For vacuum microelectronic devices to be used in flat panel displays, a low turn-on voltage and stable emission currents are required for the field emitter. Spindt-type metal emitters are commonly employed for field emission displays. However, silicon emitters have been the subject of intense study by many researchers due to the extensive knowledge which exists concerning the process compatibility with integrated circuits. Silicon emitters have certain inherent problems such as relatively poor electrical conductivity, poor thermal conductivity, and easy formation of insulting oxide on the surface. To solve these problems surface modifications such as metal coating, diamond-like carbon film coating, silicide coating, and nitride coating have been performed. Among them, metal-silicide emitters significantly enhanced emission current and stability. But generally, the formation of a metal-silicide structure on silicon emitters requires two steps, such as metal deposition and conversion to silicide by thermal annealing at high temperature. In the case of cobalt silicide, a capping layer on Co metal is required to prevent the formation of oxide during thermal annealing. In this study, we coated a $CoSi_2$ layer in situ on a Si emitter tip at 650℃ from a cobalt metalorganic source by reactive chemical vapor deposition (CVD) to simplify the tip-coating process. CVD commonly offers advantages such as a uniform and conformal deposition over a large area. A $CoSi_2$ layer was grown at a lowered process temperature to 650℃, and epitaxially grown on a Si tip in the partial region. The $CoSi_2$-coated Si emitters showed an enhanced emission due to the increase in the number of emitting sites and decrease of work function from the Fowler-Nordheim plot. The fluctuation of emission currents was reduced by the $CoSi_2$ coating. But the long-term stability was not much improved, which may be due to the agglomeration of $CoSi_2$ near the apex during dc bias stress.
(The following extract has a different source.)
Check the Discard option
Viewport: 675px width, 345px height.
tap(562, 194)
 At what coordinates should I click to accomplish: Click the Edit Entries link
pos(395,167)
To enhance the long-term stability, TiN having better high temperature stability than $CoSi_2$ was coated on Si tip. The TiN coating greatly reduced the turn-on voltage and improved the long-term stability because TiN has a low work function, high melting point (2950℃) and high thermal conductivity. But TiN did not increase the emission current to a level as high as the $CoSi_2$ coating due to the higher electrical resistivity than that of $CoSi_2$.
The merits of $CoSi_2$ and TiN, high emission current by $CoSi_2$ and low turn-on voltage and long-term stability by TiN can be utilized for field emitter arrays(FEAs) via the introduction of a $CoSi_2$/TiN bilayer coating. The $CoSi_2$ layer was conformally coated on the Si tips and the TiN layer well adhered to the $CoSi_2$ layer. The $CoSi_2$/TiN coated emitters showed a low-turn voltage due to the low work function by TiN a steep current increase caused by $CoSi_2$. The current fluctuation of $CoSi_2$/TiN-coated Si emitter was smaller than that of TiN-coated emitter. The long-term emission stability of $CoSi_2$/TiN coated Si emitter was greatly improved compared to the $CoSi_2$ coated emitter because of the superior high temperature stability of TiN layer.